**Problem details**
Find the line with "Click the Shares" in the entries below, then reproduce it and every line after it down to and including the line with "This screenshot has width=955, height=478.", exactly.

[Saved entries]

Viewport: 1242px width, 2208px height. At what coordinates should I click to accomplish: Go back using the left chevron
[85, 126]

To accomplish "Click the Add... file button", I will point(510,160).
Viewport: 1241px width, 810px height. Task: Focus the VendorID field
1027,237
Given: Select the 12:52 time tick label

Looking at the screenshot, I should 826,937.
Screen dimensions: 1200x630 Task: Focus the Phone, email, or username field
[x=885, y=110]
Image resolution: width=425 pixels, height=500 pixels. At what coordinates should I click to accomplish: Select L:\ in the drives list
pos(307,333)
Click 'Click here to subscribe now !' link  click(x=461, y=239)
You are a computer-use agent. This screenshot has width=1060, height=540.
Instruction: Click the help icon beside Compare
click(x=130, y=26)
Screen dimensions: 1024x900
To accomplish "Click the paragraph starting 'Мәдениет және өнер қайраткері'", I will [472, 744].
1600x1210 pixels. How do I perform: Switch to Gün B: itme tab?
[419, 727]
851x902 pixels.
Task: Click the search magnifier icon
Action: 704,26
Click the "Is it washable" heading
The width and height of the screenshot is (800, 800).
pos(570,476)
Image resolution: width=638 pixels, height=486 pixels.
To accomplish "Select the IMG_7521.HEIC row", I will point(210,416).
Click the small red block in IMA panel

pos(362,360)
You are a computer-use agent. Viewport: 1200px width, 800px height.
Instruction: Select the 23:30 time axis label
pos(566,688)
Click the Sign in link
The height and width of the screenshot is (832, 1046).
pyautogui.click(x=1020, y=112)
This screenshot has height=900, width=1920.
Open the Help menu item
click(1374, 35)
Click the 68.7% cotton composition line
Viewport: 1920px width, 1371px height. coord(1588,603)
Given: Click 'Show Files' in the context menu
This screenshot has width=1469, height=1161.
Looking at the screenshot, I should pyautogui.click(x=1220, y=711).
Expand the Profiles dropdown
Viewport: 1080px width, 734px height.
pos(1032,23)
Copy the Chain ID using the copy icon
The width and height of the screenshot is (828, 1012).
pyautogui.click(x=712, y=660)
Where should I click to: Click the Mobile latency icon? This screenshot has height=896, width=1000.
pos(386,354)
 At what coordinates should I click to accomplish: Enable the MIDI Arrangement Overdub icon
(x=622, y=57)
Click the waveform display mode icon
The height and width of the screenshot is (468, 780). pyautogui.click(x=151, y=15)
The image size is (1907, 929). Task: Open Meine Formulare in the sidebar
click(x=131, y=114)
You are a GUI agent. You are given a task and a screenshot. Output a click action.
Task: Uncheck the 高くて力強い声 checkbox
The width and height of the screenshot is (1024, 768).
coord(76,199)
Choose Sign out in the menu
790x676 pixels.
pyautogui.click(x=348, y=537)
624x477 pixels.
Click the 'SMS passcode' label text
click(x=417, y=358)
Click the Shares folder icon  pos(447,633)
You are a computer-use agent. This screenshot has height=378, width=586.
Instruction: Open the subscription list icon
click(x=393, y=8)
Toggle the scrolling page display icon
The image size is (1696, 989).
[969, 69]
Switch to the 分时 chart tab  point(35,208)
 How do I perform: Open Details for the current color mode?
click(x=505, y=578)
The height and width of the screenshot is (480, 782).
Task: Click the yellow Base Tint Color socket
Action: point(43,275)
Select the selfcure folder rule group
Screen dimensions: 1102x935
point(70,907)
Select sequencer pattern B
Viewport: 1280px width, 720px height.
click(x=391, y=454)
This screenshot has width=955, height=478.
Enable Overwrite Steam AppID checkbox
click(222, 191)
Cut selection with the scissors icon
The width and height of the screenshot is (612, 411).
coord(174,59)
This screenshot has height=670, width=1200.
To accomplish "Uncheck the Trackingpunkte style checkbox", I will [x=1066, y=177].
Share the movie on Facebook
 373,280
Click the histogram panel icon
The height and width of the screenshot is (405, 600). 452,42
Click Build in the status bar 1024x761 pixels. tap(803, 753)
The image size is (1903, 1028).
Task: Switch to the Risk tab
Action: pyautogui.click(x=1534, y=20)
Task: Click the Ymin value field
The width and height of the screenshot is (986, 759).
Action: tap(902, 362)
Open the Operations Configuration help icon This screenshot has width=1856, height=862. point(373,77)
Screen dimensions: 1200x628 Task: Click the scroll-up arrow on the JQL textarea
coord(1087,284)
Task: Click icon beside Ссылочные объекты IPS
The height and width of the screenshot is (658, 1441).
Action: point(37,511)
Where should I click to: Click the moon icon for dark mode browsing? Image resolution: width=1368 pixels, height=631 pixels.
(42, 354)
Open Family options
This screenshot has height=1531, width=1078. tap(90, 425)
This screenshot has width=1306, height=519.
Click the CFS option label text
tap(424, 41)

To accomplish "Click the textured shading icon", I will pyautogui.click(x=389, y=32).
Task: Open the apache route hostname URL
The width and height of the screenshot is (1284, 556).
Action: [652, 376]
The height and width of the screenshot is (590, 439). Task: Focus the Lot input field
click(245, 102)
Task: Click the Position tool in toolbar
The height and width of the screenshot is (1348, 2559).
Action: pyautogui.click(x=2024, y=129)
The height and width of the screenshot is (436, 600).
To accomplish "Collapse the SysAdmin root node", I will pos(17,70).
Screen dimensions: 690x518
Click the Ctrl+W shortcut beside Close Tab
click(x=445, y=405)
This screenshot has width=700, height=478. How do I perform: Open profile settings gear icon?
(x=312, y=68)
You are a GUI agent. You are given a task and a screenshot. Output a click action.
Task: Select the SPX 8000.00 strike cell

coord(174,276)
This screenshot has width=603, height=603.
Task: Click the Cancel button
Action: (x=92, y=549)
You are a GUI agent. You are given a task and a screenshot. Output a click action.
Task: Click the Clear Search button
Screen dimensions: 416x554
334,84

**Task response**
Click the Shares folder icon  pos(447,633)
You are a computer-use agent. This screenshot has height=378, width=586.
Instruction: Open the subscription list icon
click(x=393, y=8)
Toggle the scrolling page display icon
The image size is (1696, 989).
[969, 69]
Switch to the 分时 chart tab  point(35,208)
 How do I perform: Open Details for the current color mode?
click(x=505, y=578)
The height and width of the screenshot is (480, 782).
Task: Click the yellow Base Tint Color socket
Action: point(43,275)
Select the selfcure folder rule group
Screen dimensions: 1102x935
point(70,907)
Select sequencer pattern B
Viewport: 1280px width, 720px height.
click(x=391, y=454)
This screenshot has width=955, height=478.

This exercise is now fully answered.